Receiving, recording and handing over complaints

A complaint does not need to arrive as a formal letter. It can be raised in person, by phone, in writing, by email, through a web form, in an online review, via a representative or during a routine conversation.
Support staff should treat expressions of dissatisfaction seriously, particularly when the person wants a response, says they are unhappy with care or service, asks for a remedy, alleges poor conduct or raises a possible safety, data or confidentiality issue.
What to record
- Date, time and method: when and how the complaint was received.
- Who is complaining: the patient, customer, parent, carer, representative or other person.
- What was said: the main facts in neutral language, using the person's words where useful.
- Outcome wanted: explanation, apology, review, refund, remake, correction, service change or other action.

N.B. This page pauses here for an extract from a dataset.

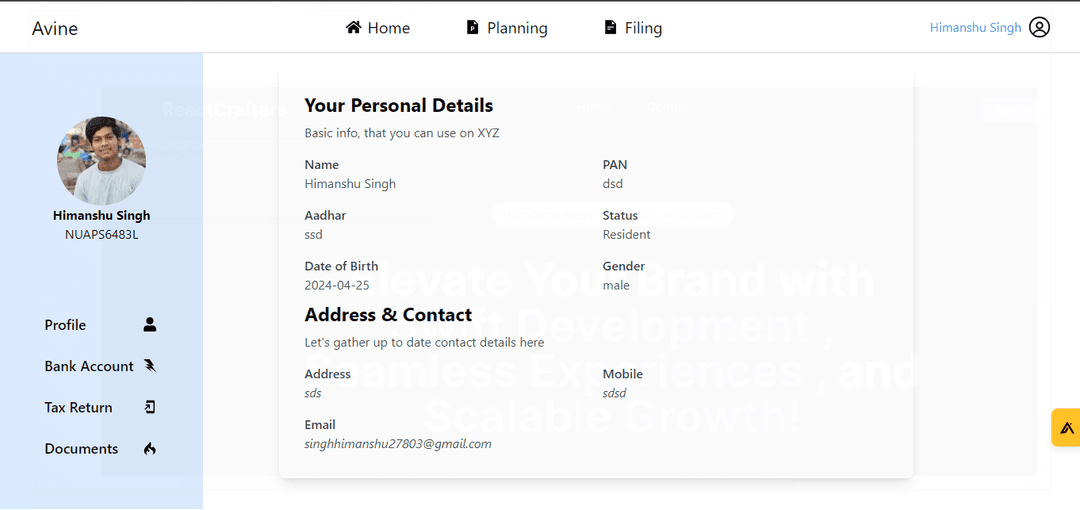Screen dimensions: 1080x510
Task: Click the Filing document icon
Action: (610, 28)
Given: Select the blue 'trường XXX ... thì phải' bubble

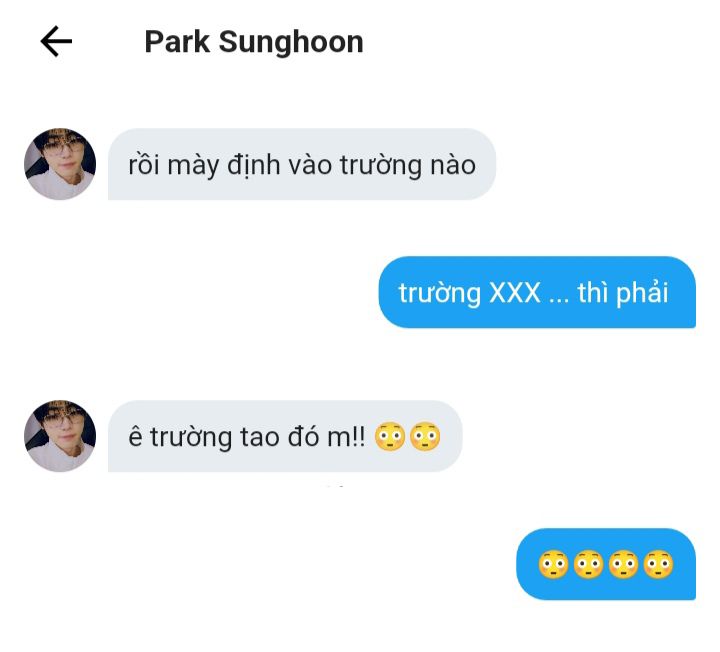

- Immediate risk: possible patient harm, urgent eye symptoms, safeguarding concern, data breach or threat to safety.
- Next step: who has been informed, what was promised and when the person can expect contact.
Keep records factual
Notes about complaints should avoid sarcasm, blame, guesses or labels such as "awkward", "attention seeking" or "aggressive" unless you need to describe specific behaviour for safety. Record what happened and what was done.
Do not alter clinical or dispensing records to make a complaint look better. If you must add a correction or late entry, follow local policy so the record remains transparent and auditable.
Representatives and confidentiality
If someone complains on behalf of another person, staff may need to check consent or lawful authority before sharing personal information. A relative, friend or online reviewer does not automatically have the right to receive confidential details.
Good recording is neutral, factual and useful. It helps the right person understand the complaint, respond fairly and identify any immediate risk.